(270d) Adsorption Equilibrium And Kinetics Of Fluoride On Alumina-Based Adsorbents

One of the most serious problems along the U.S.A.-Mexican border is the lack of access to adequate quality drinking water. The groundwater from wells in Columbus, NM and Palomas, Mexico border region contains significantly high levels of fluoride and arsenic that could potentially cause many serious diseases for the residents, especially young children in this border region. There is an urgent need for purifying the drinking water supplied by the municipals to protect the health of the residents in the border region. MnO2 and CaO were used to modify the sol-gel derived alumina to enhance its adsorption for fluoride. Both adsorption equilibrium and kinetics on pure alumina and MnO2 and CaO doped alumina adsorbents were investigated in batch adsorption experiments. The MnO2-AA adsorbent showed significant improvement on fluoride adsorption capacity when the fluoride concentration in water is less than 4 ppm, while the CaO-AA adsorbent exhibits higher adsorption capacity at fluoride concentration above 4 ppm.

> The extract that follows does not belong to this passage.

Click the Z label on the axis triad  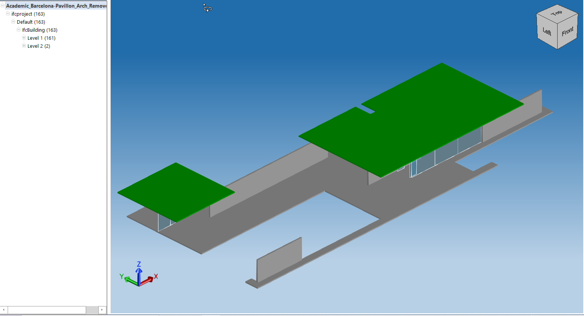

The adsorption of fluoride on the sol-gel derived adsorbent can be described by a Freundlich type of adsorption isotherm equation. The fluoride adsorption kinetics is slightly faster on MnO2-AA than CaO-AA adsorbent. The estimated effective pore diffusivities of fluoride in the MnO2-AA and fluoride in the CaO-AA are 4.5x10-7 cm2/s and 4.3x10-7 cm2/s, respectively. These values are about 10 times higher than the effective pore diffusivities of fluoride in the pure sol-gel derived alumina.